63 Vale ressaltar que Pierre Bourdieu desenvolve o conceito de habitus se referindo ao conceito não de forma determinista. O habitus não é um mero produto da subjetividade do sujeito, mas é construído a partir de sua trajetória social. Neste sentido, não está condenado a ser uma repetição sem-fim de conduta, podendo ser pensado como um sistema aberto, que pode ser construído continuamente. Ele não necessariamente se refere à lógica pura da reprodução; ao contrário, constitui-se por meio de estratégias e de práticas nas quais e pelas quais os agentes reagem, adaptam-se e contribuem, criando novas situações (SETTON, 2002).

Ao se buscar compreender a solidariedade como prática curricular educativa, tanto a “solidariedade” quanto a “prática” inferem diretamente na compreensão de “currículo” e de “educação”, em quem se deseja formar, onde o currículo é o caminho percorrido durante a vida escolar e a educação é um conceito mais amplo, refere-se às experiências formativas ao longo da vida, quer sejam elas propiciadas pela escola ou em outras situações de aprendizagem e envolvem o desenvolvimento das inteligências ligadas ao convívio em sociedade, pela ecologia dos saberes (SANTOS, B. S. 2007).

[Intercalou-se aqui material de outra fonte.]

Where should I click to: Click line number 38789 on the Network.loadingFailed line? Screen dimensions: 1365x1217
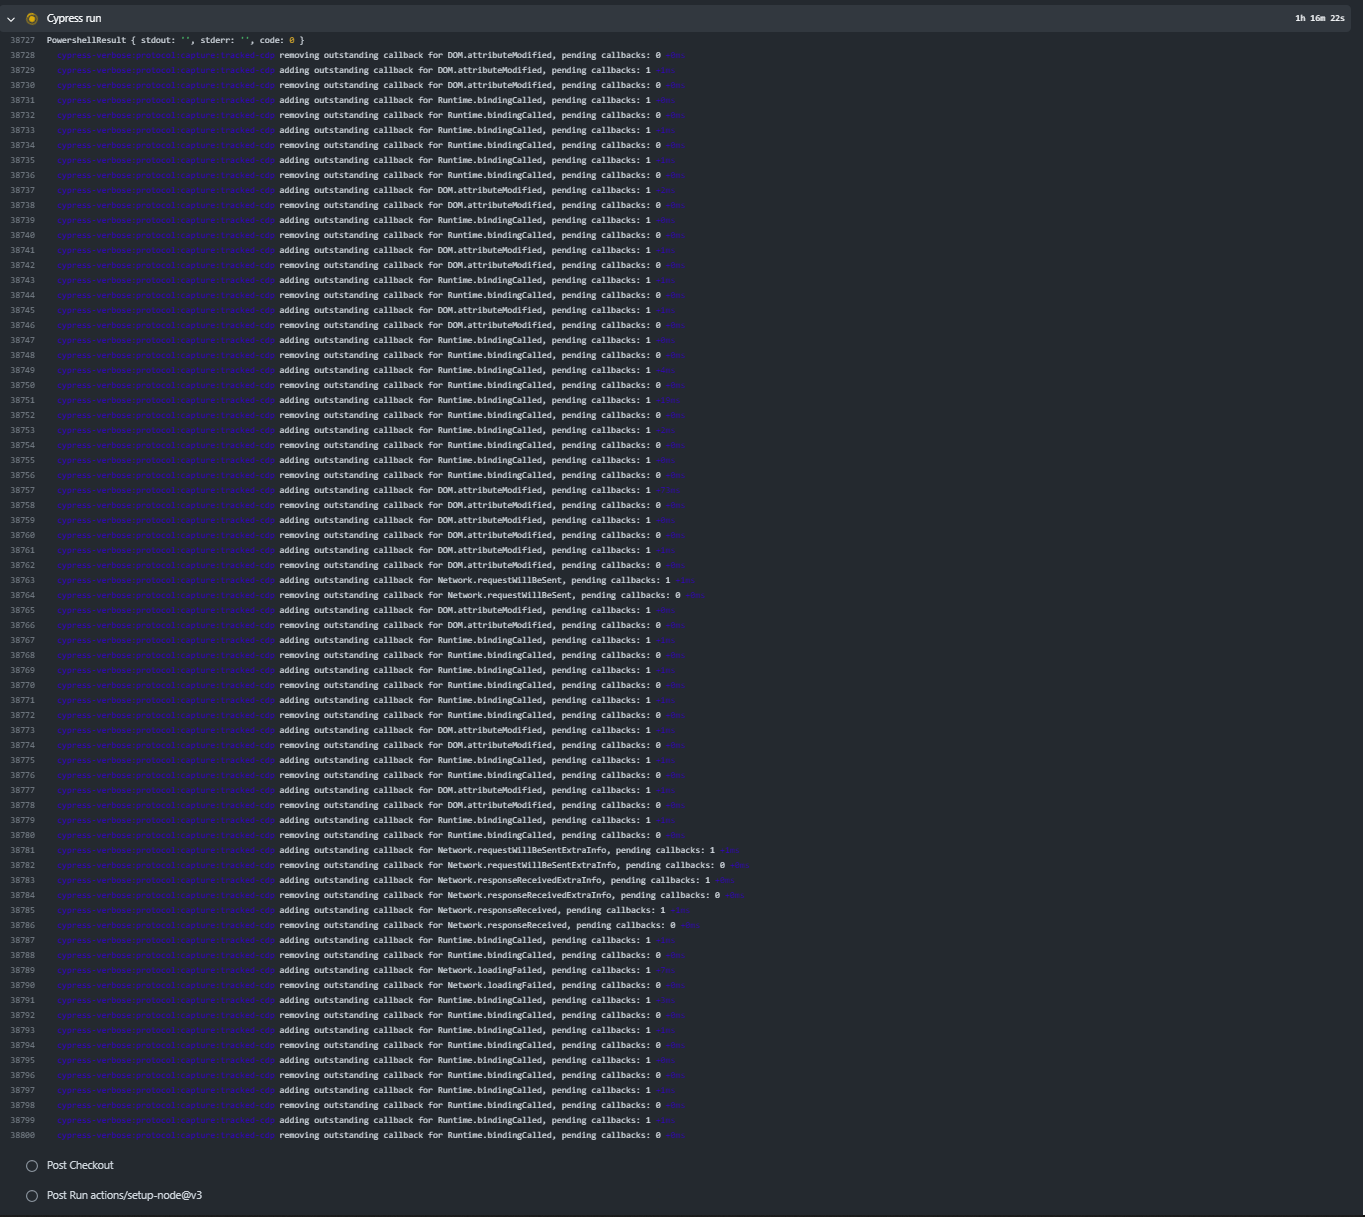click(x=22, y=970)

Sendo assim, sobretudo durante a educação escolar, não se deve separar a aquisição de conhecimentos culturalmente acumulados e a construção do conhecimento-emancipação, das inteligências ligadas à ecologia dos saberes, da aprendizagem de valores, pelos quais se aprende a viver com a consciência política necessária para a construção cotidiana do estado democrático.